Two young Latter-day Saint graduates of Brigham Young University who have already made their mark on the entertainment world joined the Mormon Tabernacle Choir and Orchestra at Temple Square for the annual Pioneer Day Concert in the Conference Center July 19 in a program of homage to perseverance and triumph over adversity.
Operatic and pop tenor Nathan Pacheco and YouTube sensation Lindsey Stirling, who combines violin stylings and electronic dubstep beats with modern dance, were guest artists at the sell-out concert Friday evening, July 19; the concert was repeated Saturday.
Brother Pacheco appeared early in the program, beginning his set with "Don't Cry," a song he composed with Leonardo De Bernardini.
"Your heart is strong enough to see this battle won," he sang. "Your faith will make the morning come. Your faith will bring the rising sun."
He completed the opening set with the debut performance of "Prendi I Miei Sogni," a composition by his friend Colin O'Malley, who wrote parts expressly for Brother Pacheco's performance with the choir.
Sister Stirling showcased one of her own compositions, "Elements," displaying her kinetic stage artistry.
She then grew more subdued as she introduced her next selection, "Poor Little Lambs," a favorite song of her grandfather, Henry Leigh, an Army Air Corps Pilot in World War II and a U.S. Air Force pilot during the Korean conflict.
Her grandfather never spoke of war, she told the audience, but would often sing that song as a lullabye to family members.
The lines in the song "Gentlemen flyers off on a spree, Doomed from here to eternity, Lord have mercy on such as we" speak to the plight of mortal men in search of God's comfort as they are flying into battle, not knowing if they will ever return, Sister Stirling said.
"I feel like each of us are similarly little lambs, searching for our way home as well," she said.
She played the song at her grandfather's funeral several years ago.
"Just the thought that he's going to hear me play this song again, probably in the most beautiful forum that I could ever possibly play it, I know it is going to be a really special moment, like something I'll remember for the rest of my life," she told Ruth Todd of LDS Public Affairs in a Google Hangout interview two days before the concert.
A highlight of the concert was Brother Pacheco's performance of one of his favorite operatic selections, "Nessun Dorma," from Puccini's "Turandot."
"Even people who don't like opera tend to love this song," he said in the Google Hangout interview.

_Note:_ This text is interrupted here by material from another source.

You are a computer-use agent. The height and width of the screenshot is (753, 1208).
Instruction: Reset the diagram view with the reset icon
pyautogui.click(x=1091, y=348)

He explained to the concert audience that the opera tells the story of a young man's unrequited love toward a princess who imprisons him and sentences him to death. He nevertheless vows not only to be released but to win the princess's heart.
"I would have chosen someone who wasn't so bent on taking my life," he said, "But what it really comes down to is this song is about a man who refused to give in and refused to give up. It's about a man who chose courage instead of despair, and who, in his darkest and most hopeless moment, chose through his act of holding on to eventually overcome."

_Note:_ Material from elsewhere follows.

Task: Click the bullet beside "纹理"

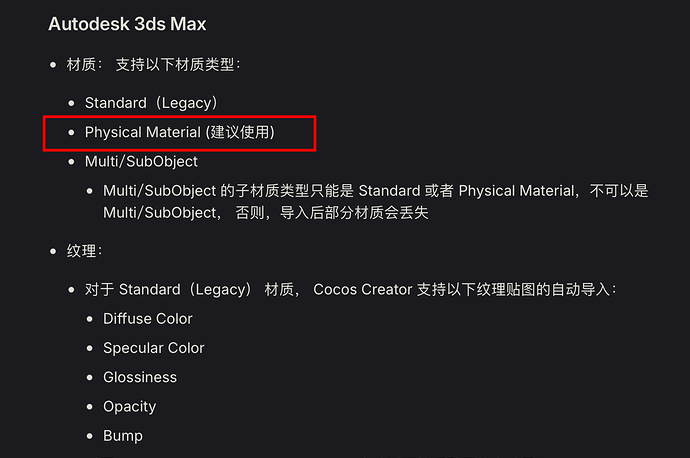Action: [x=53, y=250]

Such was the spirit and resolve of the pioneers, who were celebrated by the Choir and Orchestra at the concert with the familiar arrangement of the Mormon Trail anthem "Come, Come, Ye Saints" and by the pioneer tribute, "They, the Builders of the Nation."

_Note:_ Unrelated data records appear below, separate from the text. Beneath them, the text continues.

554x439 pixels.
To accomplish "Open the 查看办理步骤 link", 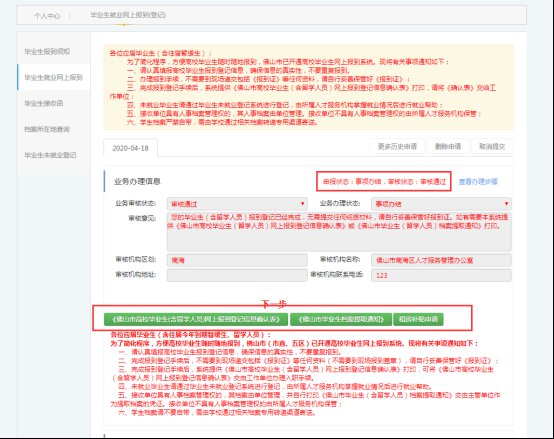I will point(478,182).

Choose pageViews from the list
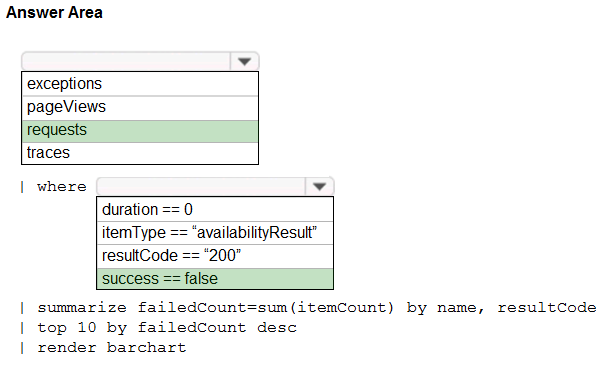click(140, 108)
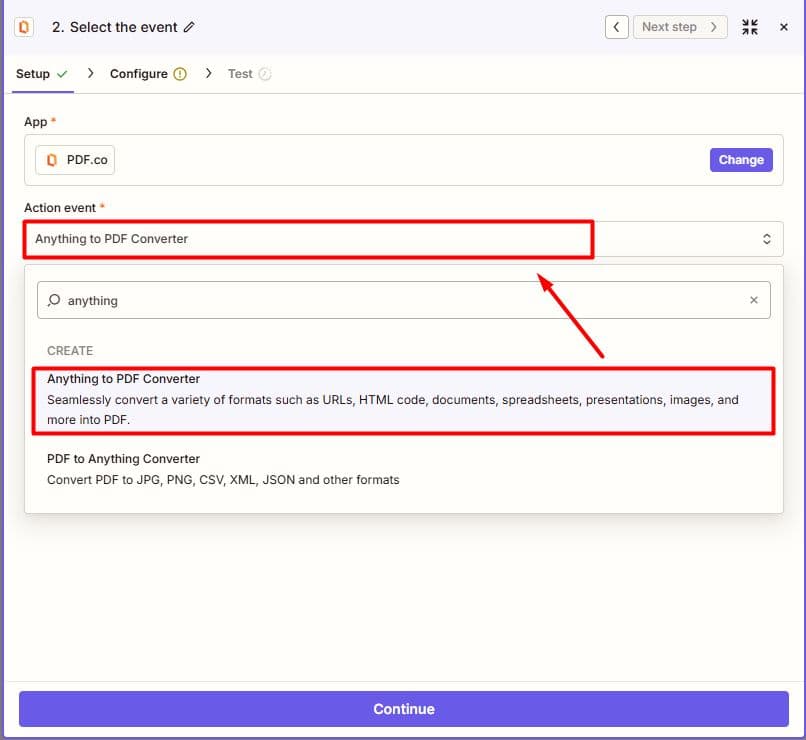Click the green Setup checkmark
The height and width of the screenshot is (740, 806).
(x=62, y=74)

Sister Stirling lent her unique stage presence to two traditional folk tunes, "Scotland the Brave" and "Simple Gifts," which she arranged with LDS musician Sam Cardon.
The two guest artists joined the choir and orchestra for the finale, a stirring rendition of "Come, Thou Fount of Every Blessing," arranged by the choir's music director, Mack Wilberg.
Brother Wilberg shared duties at the podium with assistant music director Ryan Murphy. Salt Lake Tabernacle organists Richard Elliott and Andrew Unsworth played the Conference Center organ and Brother Elliott drew energetic applause with his solo of Joseph Jongen's "Toccata."